Wen sie da wohl reingeworfen haben, dachte ich...

Sehr viele Betonpyramiden waren bereitgestellt worden. Sie haben lange gearbeitet. Viele Lastwagen und viele Menschen. Und sie fingen an, die Pyramiden in den Jenissej zu werfen um ihn zum Stehen zu bringen. Einen Staudamm nennt man das. Doch der Jenissej wollte weiter fließen bis in alle Ewigkeit. Und er zerstreute die Pyramiden. Der fünfte Tag ohne Schlaf und die Pyramiden, die „Betontschiki“, gehen aus und es riecht schon nach einer Massenerschießung. Und einer nach dem anderen rasen die Lastwagen mit Höchstgeschwindigkeit zum Jenissej und der Fluss gibt sich nicht geschlagen. Dann auf einmal eine Welle, ein Strudel und aus dem Wasser tauchte eine Pyramide auf.  Der Fluss hatte aufgegeben, war gestrauchelt, matt geworden... Seitdem friert der Jenissej nicht mehr zu.

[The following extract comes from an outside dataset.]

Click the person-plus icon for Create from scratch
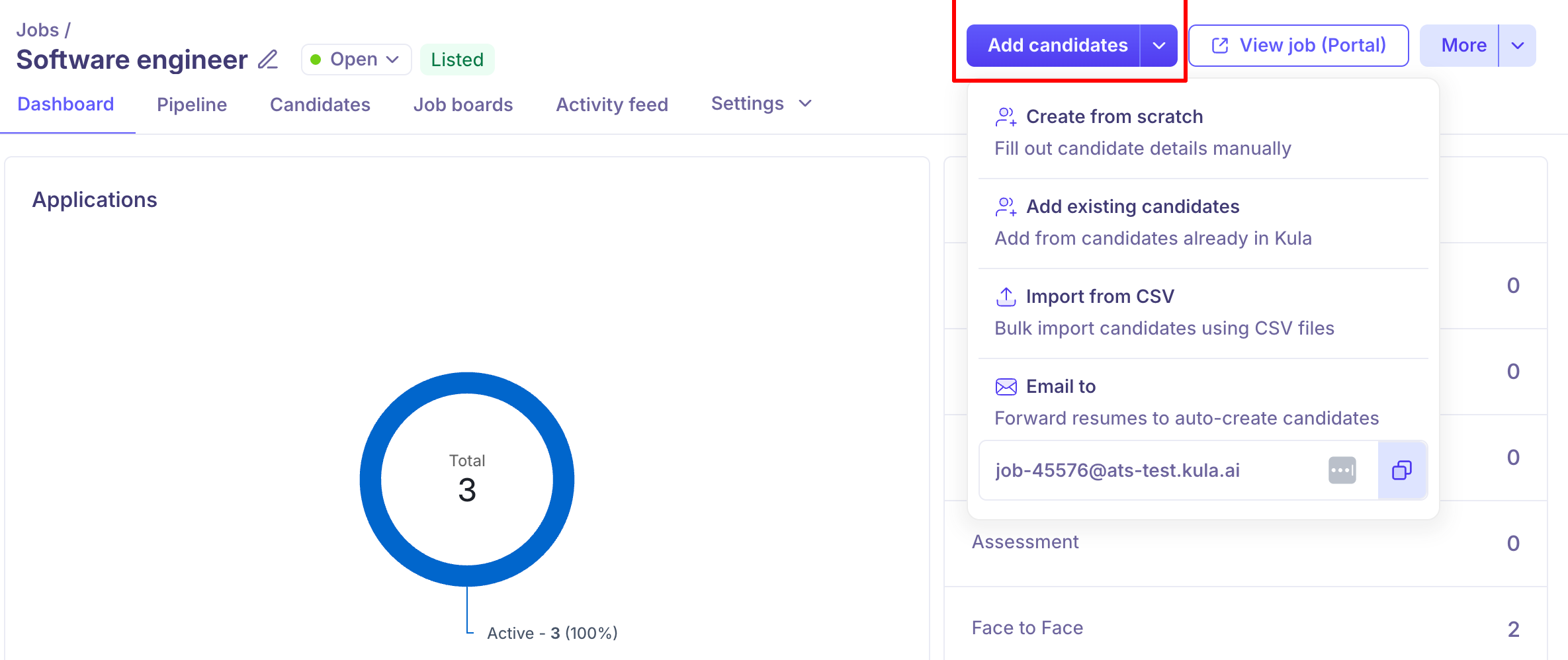Viewport: 1568px width, 660px height. [x=1006, y=117]
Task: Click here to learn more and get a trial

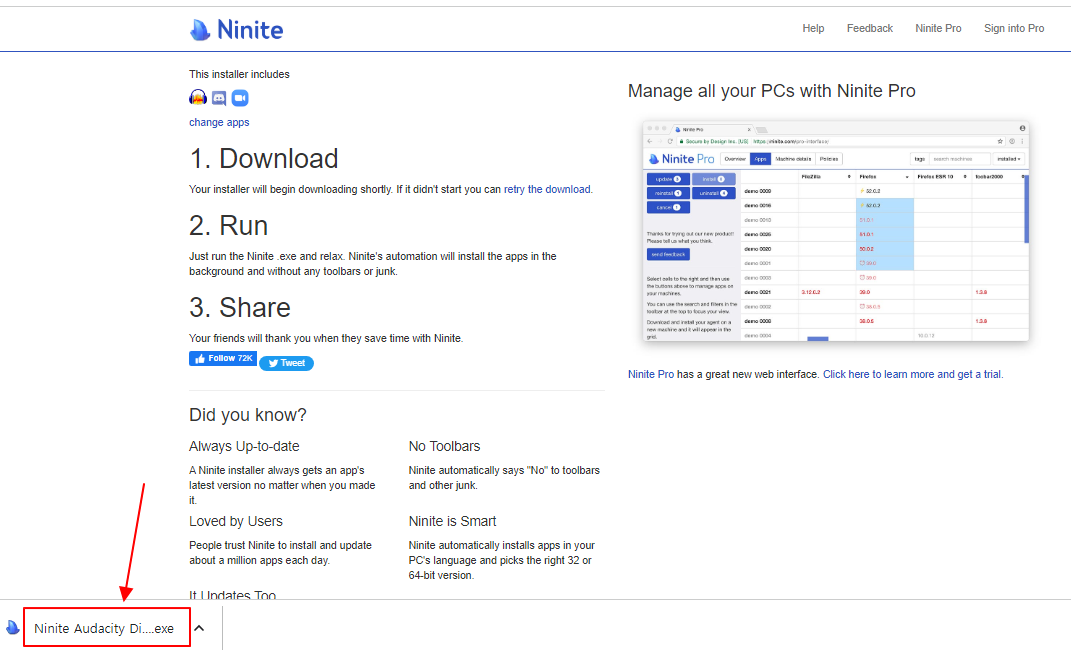Action: pos(912,374)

Wir haben in Krasnojarsk „Once...“ gespielt. In den letzten Jahren war das der stärkste Anklang beim Publikum. Nach der Vorstellung kamen große ernste Menschen zu uns, nahmen mich zur Seite und wollten wissen, ob ich am Schluss des Stückes sterbe oder an der „Pforte der Donna Flora“ einschlafe. Ich wollte mit einem Scherz davonkommen, doch nach einem aufmerksamen Blick  auf den Anführer wurde ich unsicher. Ich schlafe ein, antwortete ich, es war alles nur ein Traum...

So ist das also, Sergej Sanytsch, er schläft ein. Und ihr mit eurer himmlischen Schwermut denkt gleich er stirbt, Schluss und aus. Danke, junger Mann! Meine Frau hat einfach losgeheult... Aber das geht in Ordnung. Kommt mal wieder zu uns!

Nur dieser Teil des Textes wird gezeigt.